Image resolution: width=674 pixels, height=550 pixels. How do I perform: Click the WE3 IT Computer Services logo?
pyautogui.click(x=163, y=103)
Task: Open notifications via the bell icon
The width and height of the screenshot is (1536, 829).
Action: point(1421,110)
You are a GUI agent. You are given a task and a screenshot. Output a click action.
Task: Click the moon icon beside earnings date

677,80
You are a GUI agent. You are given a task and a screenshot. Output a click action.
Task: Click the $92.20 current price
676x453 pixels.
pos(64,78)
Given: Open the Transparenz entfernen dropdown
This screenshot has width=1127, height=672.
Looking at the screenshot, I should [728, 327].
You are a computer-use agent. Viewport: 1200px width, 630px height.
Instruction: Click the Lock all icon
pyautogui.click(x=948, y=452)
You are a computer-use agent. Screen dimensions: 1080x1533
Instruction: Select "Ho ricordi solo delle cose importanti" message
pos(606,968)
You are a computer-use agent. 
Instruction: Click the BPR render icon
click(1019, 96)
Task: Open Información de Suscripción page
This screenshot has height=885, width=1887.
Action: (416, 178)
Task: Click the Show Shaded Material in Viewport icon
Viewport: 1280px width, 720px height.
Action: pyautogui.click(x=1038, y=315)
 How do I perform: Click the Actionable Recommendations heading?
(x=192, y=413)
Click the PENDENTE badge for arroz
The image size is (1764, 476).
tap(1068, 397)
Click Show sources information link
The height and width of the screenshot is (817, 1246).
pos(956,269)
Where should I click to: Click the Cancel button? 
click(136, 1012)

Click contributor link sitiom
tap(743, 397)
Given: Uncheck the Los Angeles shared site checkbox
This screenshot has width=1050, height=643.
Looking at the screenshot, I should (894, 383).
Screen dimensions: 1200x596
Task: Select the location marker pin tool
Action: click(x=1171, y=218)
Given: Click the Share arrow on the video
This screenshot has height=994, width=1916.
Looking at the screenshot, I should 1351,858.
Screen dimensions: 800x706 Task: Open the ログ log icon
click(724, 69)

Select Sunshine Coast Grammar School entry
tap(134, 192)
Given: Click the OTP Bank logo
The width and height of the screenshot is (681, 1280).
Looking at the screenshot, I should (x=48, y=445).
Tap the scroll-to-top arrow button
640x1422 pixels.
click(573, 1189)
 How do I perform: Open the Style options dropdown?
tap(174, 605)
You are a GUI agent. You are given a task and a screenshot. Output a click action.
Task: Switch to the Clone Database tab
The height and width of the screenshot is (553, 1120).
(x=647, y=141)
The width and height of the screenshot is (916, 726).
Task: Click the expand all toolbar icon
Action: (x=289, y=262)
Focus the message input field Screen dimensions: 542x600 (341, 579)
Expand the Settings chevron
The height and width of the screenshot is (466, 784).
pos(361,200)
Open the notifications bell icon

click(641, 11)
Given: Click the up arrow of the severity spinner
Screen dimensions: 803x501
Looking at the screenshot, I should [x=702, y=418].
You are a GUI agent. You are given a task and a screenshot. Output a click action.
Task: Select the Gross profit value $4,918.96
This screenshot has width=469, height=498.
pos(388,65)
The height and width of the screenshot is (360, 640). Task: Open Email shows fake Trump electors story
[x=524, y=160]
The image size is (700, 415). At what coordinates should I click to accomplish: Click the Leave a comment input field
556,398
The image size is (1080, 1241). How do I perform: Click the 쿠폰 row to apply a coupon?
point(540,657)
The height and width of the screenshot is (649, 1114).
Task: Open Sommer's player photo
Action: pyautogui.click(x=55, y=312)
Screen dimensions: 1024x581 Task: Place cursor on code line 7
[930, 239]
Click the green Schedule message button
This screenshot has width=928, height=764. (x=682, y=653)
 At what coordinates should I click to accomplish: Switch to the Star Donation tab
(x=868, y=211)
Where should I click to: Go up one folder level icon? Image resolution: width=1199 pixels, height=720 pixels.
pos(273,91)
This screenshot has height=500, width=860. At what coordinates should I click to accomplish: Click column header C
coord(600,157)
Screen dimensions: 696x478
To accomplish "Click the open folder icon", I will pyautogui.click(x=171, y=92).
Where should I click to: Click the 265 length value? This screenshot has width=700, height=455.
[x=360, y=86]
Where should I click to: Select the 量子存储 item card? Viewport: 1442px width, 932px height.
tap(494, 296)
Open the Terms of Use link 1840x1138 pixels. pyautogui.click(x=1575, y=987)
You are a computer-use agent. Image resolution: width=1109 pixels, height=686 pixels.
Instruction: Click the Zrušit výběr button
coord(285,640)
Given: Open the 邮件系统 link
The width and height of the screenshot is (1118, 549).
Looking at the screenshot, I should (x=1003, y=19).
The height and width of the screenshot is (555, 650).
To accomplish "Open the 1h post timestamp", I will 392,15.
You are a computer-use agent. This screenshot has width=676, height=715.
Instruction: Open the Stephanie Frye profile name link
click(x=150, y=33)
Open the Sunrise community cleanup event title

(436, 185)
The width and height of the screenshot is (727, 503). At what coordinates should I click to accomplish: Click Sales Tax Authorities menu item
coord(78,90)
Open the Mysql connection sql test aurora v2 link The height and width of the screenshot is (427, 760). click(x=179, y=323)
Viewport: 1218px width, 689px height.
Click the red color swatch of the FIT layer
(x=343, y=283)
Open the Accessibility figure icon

________________

Transcribe the listing from start to finish, exactly as given.

Image resolution: width=674 pixels, height=550 pixels. How do I perform: Click the WE3 IT Computer Services logo?
pyautogui.click(x=163, y=103)
Task: Open notifications via the bell icon
The width and height of the screenshot is (1536, 829).
Action: point(1421,110)
You are a GUI agent. You are given a task and a screenshot. Output a click action.
Task: Click the moon icon beside earnings date

677,80
You are a GUI agent. You are given a task and a screenshot. Output a click action.
Task: Click the $92.20 current price
676x453 pixels.
pos(64,78)
Given: Open the Transparenz entfernen dropdown
This screenshot has width=1127, height=672.
Looking at the screenshot, I should [728, 327].
You are a computer-use agent. Viewport: 1200px width, 630px height.
Instruction: Click the Lock all icon
pyautogui.click(x=948, y=452)
You are a computer-use agent. Screen dimensions: 1080x1533
Instruction: Select "Ho ricordi solo delle cose importanti" message
pos(606,968)
You are a computer-use agent. 
Instruction: Click the BPR render icon
click(1019, 96)
Task: Open Información de Suscripción page
This screenshot has height=885, width=1887.
Action: (416, 178)
Task: Click the Show Shaded Material in Viewport icon
Viewport: 1280px width, 720px height.
Action: pyautogui.click(x=1038, y=315)
 How do I perform: Click the Actionable Recommendations heading?
(x=192, y=413)
Click the PENDENTE badge for arroz
The image size is (1764, 476).
tap(1068, 397)
Click Show sources information link
The height and width of the screenshot is (817, 1246).
pos(956,269)
Where should I click to: Click the Cancel button? 
click(136, 1012)

Click contributor link sitiom
tap(743, 397)
Given: Uncheck the Los Angeles shared site checkbox
This screenshot has width=1050, height=643.
Looking at the screenshot, I should (894, 383).
Screen dimensions: 1200x596
Task: Select the location marker pin tool
Action: click(x=1171, y=218)
Given: Click the Share arrow on the video
This screenshot has height=994, width=1916.
Looking at the screenshot, I should 1351,858.
Screen dimensions: 800x706 Task: Open the ログ log icon
click(724, 69)

Select Sunshine Coast Grammar School entry
tap(134, 192)
Given: Click the OTP Bank logo
The width and height of the screenshot is (681, 1280).
Looking at the screenshot, I should (x=48, y=445).
Tap the scroll-to-top arrow button
640x1422 pixels.
click(573, 1189)
 How do I perform: Open the Style options dropdown?
tap(174, 605)
You are a GUI agent. You are given a task and a screenshot. Output a click action.
Task: Switch to the Clone Database tab
The height and width of the screenshot is (553, 1120).
(x=647, y=141)
The width and height of the screenshot is (916, 726).
Task: Click the expand all toolbar icon
Action: (x=289, y=262)
Focus the message input field Screen dimensions: 542x600 (341, 579)
Expand the Settings chevron
The height and width of the screenshot is (466, 784).
pos(361,200)
Open the notifications bell icon

click(641, 11)
Given: Click the up arrow of the severity spinner
Screen dimensions: 803x501
Looking at the screenshot, I should [x=702, y=418].
You are a GUI agent. You are given a task and a screenshot. Output a click action.
Task: Select the Gross profit value $4,918.96
This screenshot has width=469, height=498.
pos(388,65)
The height and width of the screenshot is (360, 640). Task: Open Email shows fake Trump electors story
[x=524, y=160]
The image size is (700, 415). At what coordinates should I click to accomplish: Click the Leave a comment input field
556,398
The image size is (1080, 1241). How do I perform: Click the 쿠폰 row to apply a coupon?
point(540,657)
The height and width of the screenshot is (649, 1114).
Task: Open Sommer's player photo
Action: pyautogui.click(x=55, y=312)
Screen dimensions: 1024x581 Task: Place cursor on code line 7
[930, 239]
Click the green Schedule message button
This screenshot has width=928, height=764. (x=682, y=653)
 At what coordinates should I click to accomplish: Switch to the Star Donation tab
(x=868, y=211)
Where should I click to: Go up one folder level icon? Image resolution: width=1199 pixels, height=720 pixels.
pos(273,91)
This screenshot has height=500, width=860. At what coordinates should I click to accomplish: Click column header C
coord(600,157)
Screen dimensions: 696x478
To accomplish "Click the open folder icon", I will pyautogui.click(x=171, y=92).
Where should I click to: Click the 265 length value? This screenshot has width=700, height=455.
[x=360, y=86]
Where should I click to: Select the 量子存储 item card? Viewport: 1442px width, 932px height.
tap(494, 296)
Open the Terms of Use link 1840x1138 pixels. pyautogui.click(x=1575, y=987)
You are a computer-use agent. Image resolution: width=1109 pixels, height=686 pixels.
Instruction: Click the Zrušit výběr button
coord(285,640)
Given: Open the 邮件系统 link
The width and height of the screenshot is (1118, 549).
Looking at the screenshot, I should (x=1003, y=19).
The height and width of the screenshot is (555, 650).
To accomplish "Open the 1h post timestamp", I will 392,15.
You are a computer-use agent. This screenshot has width=676, height=715.
Instruction: Open the Stephanie Frye profile name link
click(x=150, y=33)
Open the Sunrise community cleanup event title

(436, 185)
The width and height of the screenshot is (727, 503). At what coordinates should I click to accomplish: Click Sales Tax Authorities menu item
coord(78,90)
Open the Mysql connection sql test aurora v2 link The height and width of the screenshot is (427, 760). click(x=179, y=323)
Viewport: 1218px width, 689px height.
Click the red color swatch of the FIT layer
(x=343, y=283)
Open the Accessibility figure icon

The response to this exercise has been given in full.